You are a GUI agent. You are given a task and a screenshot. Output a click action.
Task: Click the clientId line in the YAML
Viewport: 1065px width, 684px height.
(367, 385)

········

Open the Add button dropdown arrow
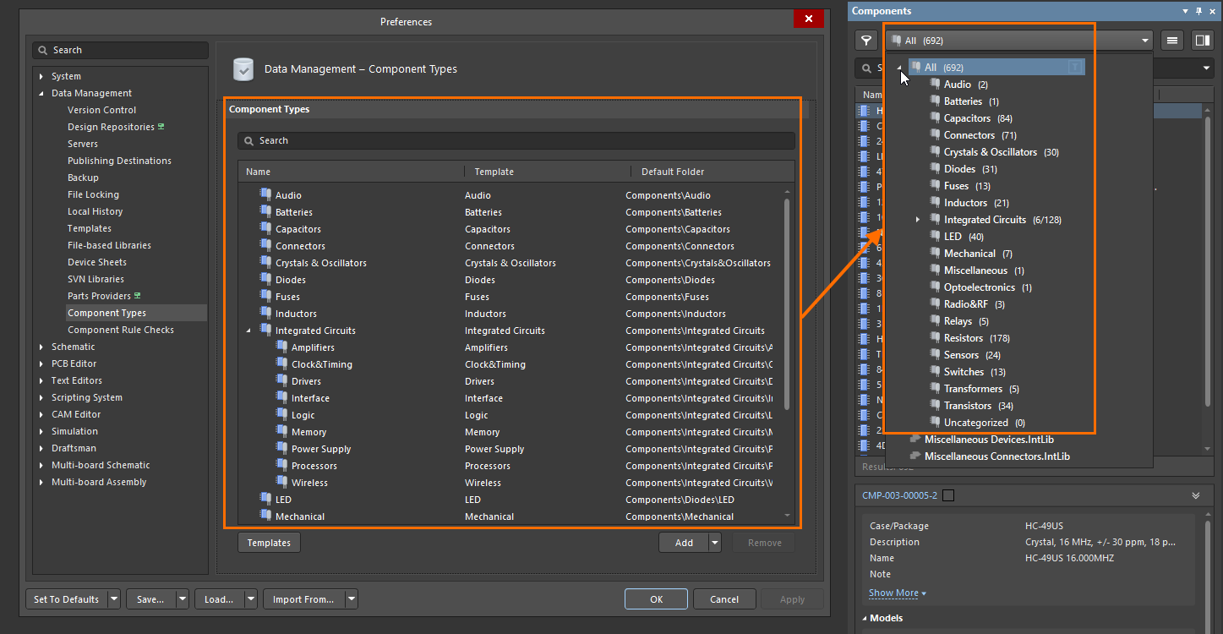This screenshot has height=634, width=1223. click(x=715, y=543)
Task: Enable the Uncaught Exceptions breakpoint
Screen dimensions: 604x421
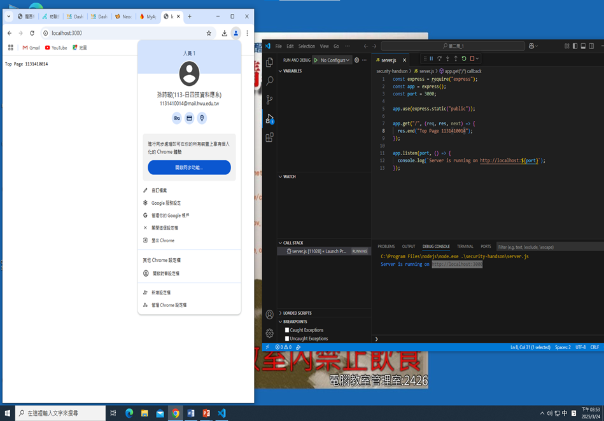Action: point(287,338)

········

Instruction:
Rewrite the material from the line containing "Task: Enable the" down to the line containing "Action: point(287,338)" as a two-column CSV with the columns instruction and action, one row per entry. Quote each field, turn any line breaks into spaces, and omit the pictures.

Finished exercise:
instruction,action
"Task: Enable the Uncaught Exceptions breakpoint Screen dimensions: 604x421","Action: point(287,338)"